WHAT THIS TASK INVOLVES:
The expected output is each line below containing "will", copied in full.

INFORMATION PROVIDED:
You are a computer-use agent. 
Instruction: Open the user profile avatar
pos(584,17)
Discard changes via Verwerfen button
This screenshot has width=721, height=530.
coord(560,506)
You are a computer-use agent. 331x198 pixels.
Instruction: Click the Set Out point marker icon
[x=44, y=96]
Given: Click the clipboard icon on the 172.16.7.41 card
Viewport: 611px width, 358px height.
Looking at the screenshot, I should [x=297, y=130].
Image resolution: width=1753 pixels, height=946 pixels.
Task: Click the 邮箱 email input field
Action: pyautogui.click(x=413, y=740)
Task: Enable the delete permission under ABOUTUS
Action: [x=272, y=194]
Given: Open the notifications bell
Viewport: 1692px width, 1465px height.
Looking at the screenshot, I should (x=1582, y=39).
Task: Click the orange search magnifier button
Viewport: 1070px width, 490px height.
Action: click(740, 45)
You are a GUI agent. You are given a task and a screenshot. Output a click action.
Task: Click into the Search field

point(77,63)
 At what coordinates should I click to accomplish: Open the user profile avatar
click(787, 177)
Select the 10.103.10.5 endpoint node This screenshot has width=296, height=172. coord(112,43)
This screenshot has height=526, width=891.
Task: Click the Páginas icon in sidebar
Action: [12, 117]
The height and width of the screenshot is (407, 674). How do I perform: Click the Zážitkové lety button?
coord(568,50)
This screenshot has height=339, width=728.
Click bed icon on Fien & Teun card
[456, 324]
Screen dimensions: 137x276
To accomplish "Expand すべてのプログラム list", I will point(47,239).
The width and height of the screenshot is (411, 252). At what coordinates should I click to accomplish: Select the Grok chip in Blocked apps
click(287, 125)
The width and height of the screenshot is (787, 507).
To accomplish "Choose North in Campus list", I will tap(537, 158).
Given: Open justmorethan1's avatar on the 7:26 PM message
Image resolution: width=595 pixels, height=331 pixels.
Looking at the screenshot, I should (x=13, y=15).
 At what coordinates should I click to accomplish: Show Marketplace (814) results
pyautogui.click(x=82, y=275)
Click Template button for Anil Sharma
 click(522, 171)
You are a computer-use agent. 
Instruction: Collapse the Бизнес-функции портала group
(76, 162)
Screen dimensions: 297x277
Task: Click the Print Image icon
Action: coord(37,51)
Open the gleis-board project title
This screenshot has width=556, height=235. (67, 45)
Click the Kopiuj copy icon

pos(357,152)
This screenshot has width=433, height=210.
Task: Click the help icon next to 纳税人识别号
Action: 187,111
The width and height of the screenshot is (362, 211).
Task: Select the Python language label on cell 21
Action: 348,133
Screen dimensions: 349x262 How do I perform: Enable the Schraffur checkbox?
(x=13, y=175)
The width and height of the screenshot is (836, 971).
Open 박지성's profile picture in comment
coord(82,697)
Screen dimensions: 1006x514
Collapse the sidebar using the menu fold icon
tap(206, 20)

WRITTEN SOLUTION:
To accomplish "Expand すべてのプログラム list", I will point(47,239).
To accomplish "Choose North in Campus list", I will tap(537, 158).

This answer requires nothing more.